(Rows on where targets appear)
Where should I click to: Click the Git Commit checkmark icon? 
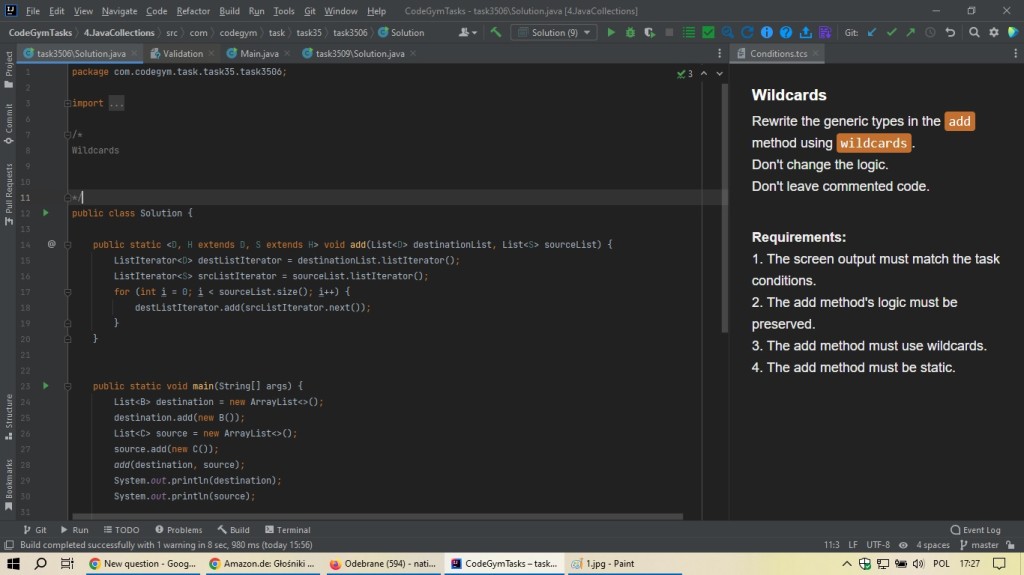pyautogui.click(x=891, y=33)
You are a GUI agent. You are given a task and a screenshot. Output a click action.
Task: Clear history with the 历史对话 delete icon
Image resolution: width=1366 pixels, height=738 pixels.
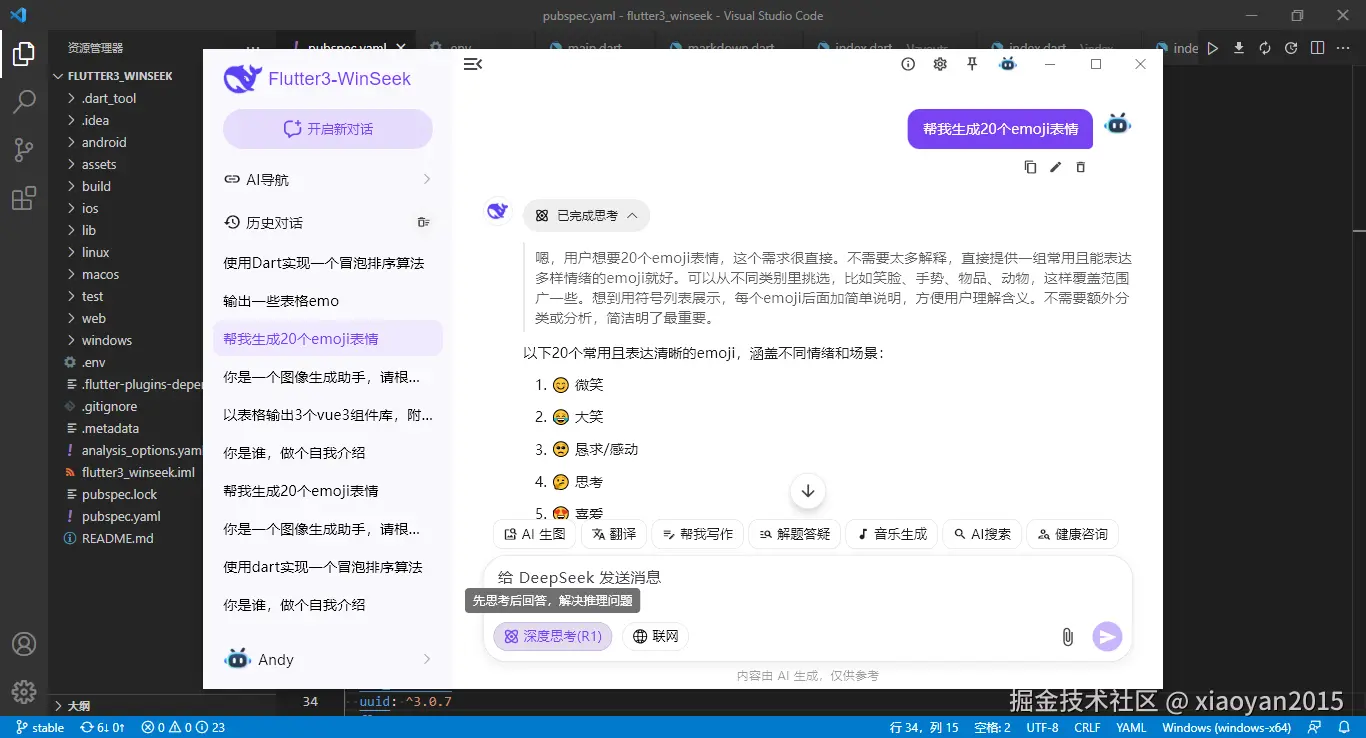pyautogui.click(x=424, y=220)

--

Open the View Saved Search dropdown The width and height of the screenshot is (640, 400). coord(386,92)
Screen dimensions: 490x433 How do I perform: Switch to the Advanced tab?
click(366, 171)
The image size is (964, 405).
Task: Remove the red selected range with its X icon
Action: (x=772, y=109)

---

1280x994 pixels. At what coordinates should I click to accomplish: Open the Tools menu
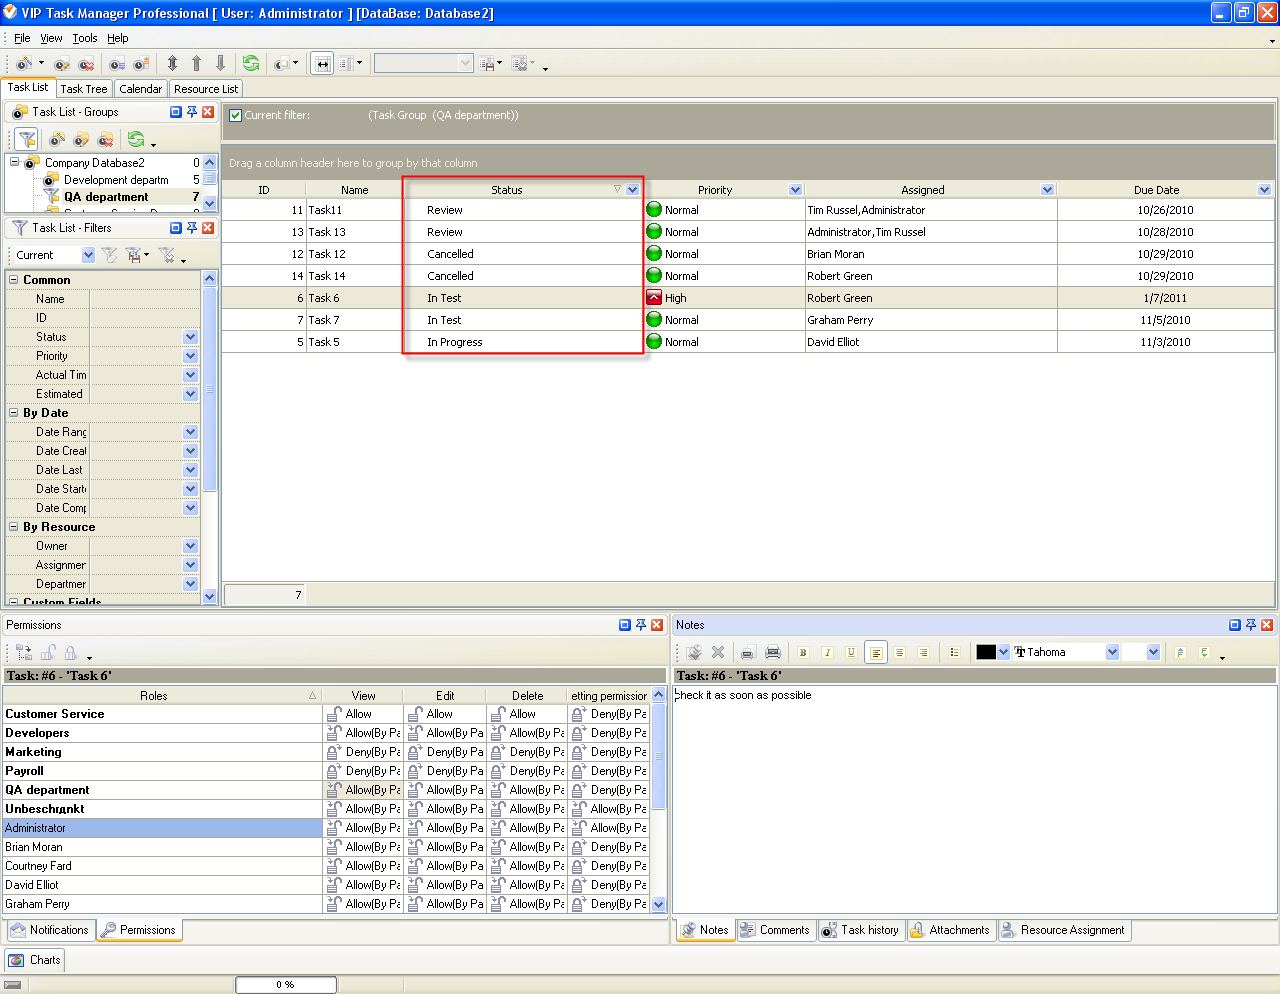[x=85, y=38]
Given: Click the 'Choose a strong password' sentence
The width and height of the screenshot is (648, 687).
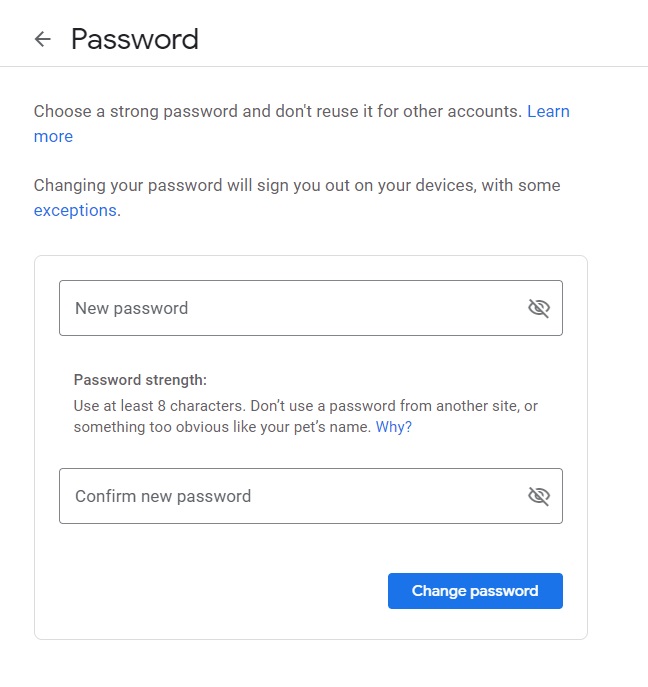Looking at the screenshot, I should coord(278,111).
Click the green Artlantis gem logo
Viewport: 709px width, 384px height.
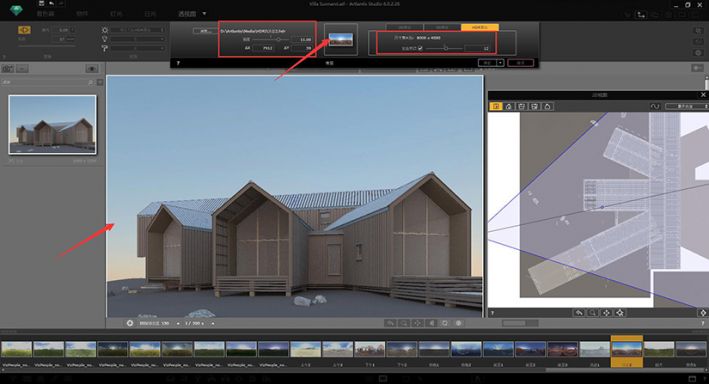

Given request
Copy the records between the lines holding "Where should I" and "pyautogui.click(x=424, y=220)", inclusive, leaving out the pictures.

Solution for this task
Where should I click to: Click the Git Commit checkmark icon? 
pyautogui.click(x=891, y=33)
You are a GUI agent. You are given a task and a screenshot. Output a click action.
Task: Clear history with the 历史对话 delete icon
Image resolution: width=1366 pixels, height=738 pixels.
pyautogui.click(x=424, y=220)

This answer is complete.